Aan de andere kant, zal de aanwezigheid van cognitieve en gedragsmatige veranderingen vereisen de tussenkomst van professionals die gespecialiseerd zijn in zowel de cognitieve revalidatie en het beheer van een gedragsstoornis.

referenties

  1. AWSPW. (2016). Wat is Prader Willi-syndroom?? Spaanse Vereniging Prader-Willi Syndroom.
  2. Campubrí-Sánchez, C., Gabau-Vila, E., Artigas-Pallarés, J., Coll-Sandiumenge, M., & Guitart-Feliubadaló, M. (2006).

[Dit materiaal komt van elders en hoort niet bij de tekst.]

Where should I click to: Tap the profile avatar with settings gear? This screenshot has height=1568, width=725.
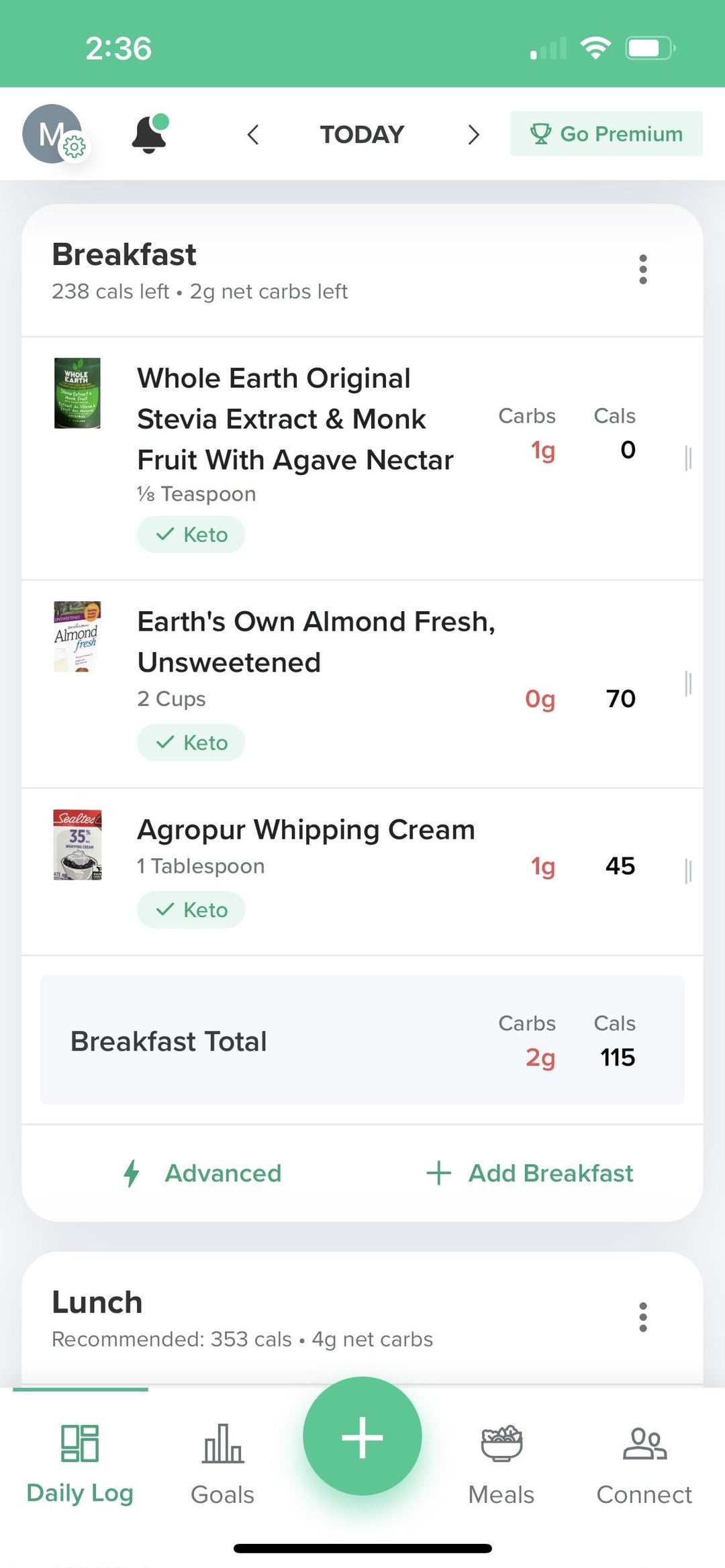(x=54, y=134)
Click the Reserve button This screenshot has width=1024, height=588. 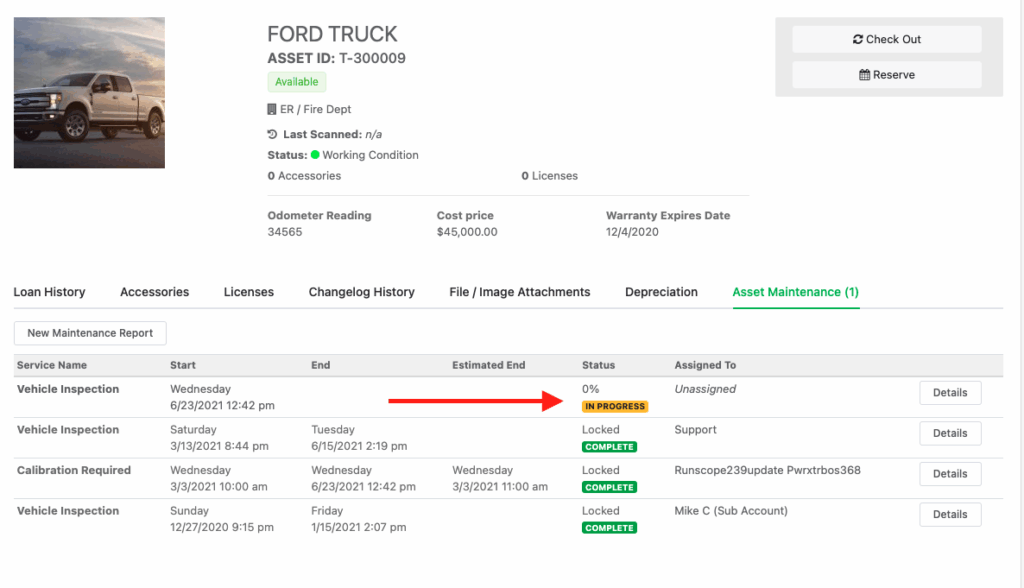(886, 74)
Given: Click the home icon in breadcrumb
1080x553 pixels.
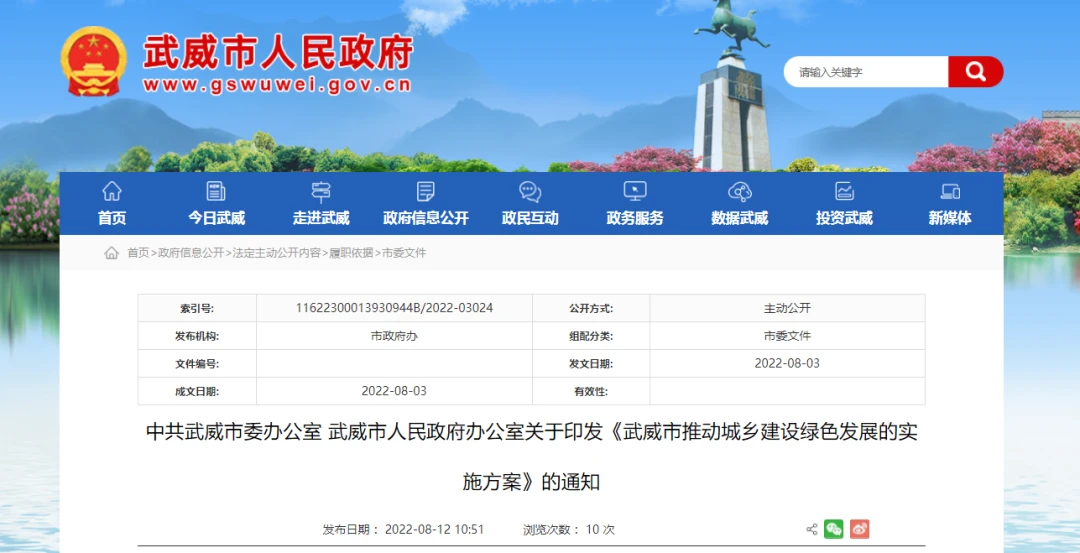Looking at the screenshot, I should point(111,253).
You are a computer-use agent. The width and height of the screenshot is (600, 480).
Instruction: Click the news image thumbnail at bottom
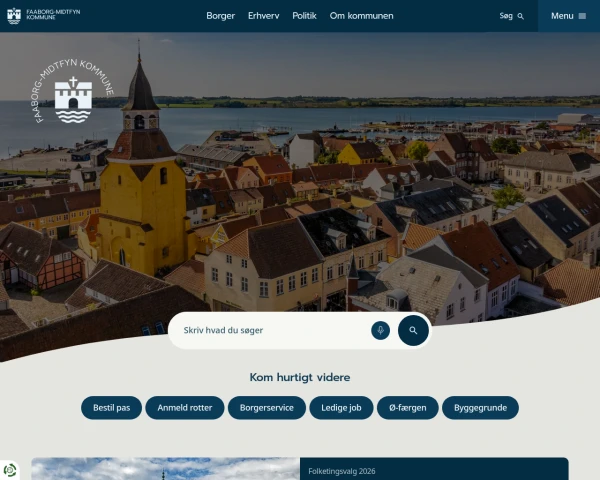(165, 470)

Van de klinische diagnose tot de genetische diagnose van de Prader-Willi en Angelman syndromen. Rev Neurol, 61-67.
  3. del Barrio del Campo, J., Castro Zubizarreta, S., & San Román Muñoz, M. (2008). Hoofdstuk VIII. Prader-Willi-syndroom.
  4. FPWR. (2016). Over PWS. Teruggehaald van Foundation for Prader-Willi Research.
  5. Mayo Clinic (2014). Prader Willi-syndroom. Ontvangen uit Mayo Clinic.
  6. NHI. (2016). Prader-Willi-syndroom. Ontvangen van Genome Home Reference.
  7. NORD. (2012). Prader Willi-syndroom. Ontvangen van nationale organisatie voor zeldzame aandoeningen.
  8. Orphanet. (2007). Prader-Willi-syndroom. Opgehaald van Orphanet.
  9. Poyatos, D., Camprubí, C., Gabau, E., Nosas, R., Villatoro, S., Coll, D., & Guitart, M. (2009). Prader Willi-syndroom: onderzoek van 77 patiënten. Med Clin (Barc), 649-656.
  10. Rosell-Raga, L. (2003). Gedragsfenotypes bij Prader-Willi-syndroom. Rev Neurol, 153-157.
  11. Rosell-Raga, L., & Venegas-Venegas, V. (2006). Autistische symptomen en Prader Wili-syndroom. Rev Neurol, 89-93.
  12. Solà-Aznar, J., & Giménez-Pérez, G. (2006). Alomvattende aanpak van Prader-Willi-syndroom op volwassen leeftijd. Endocrinol Nutr, 181-189.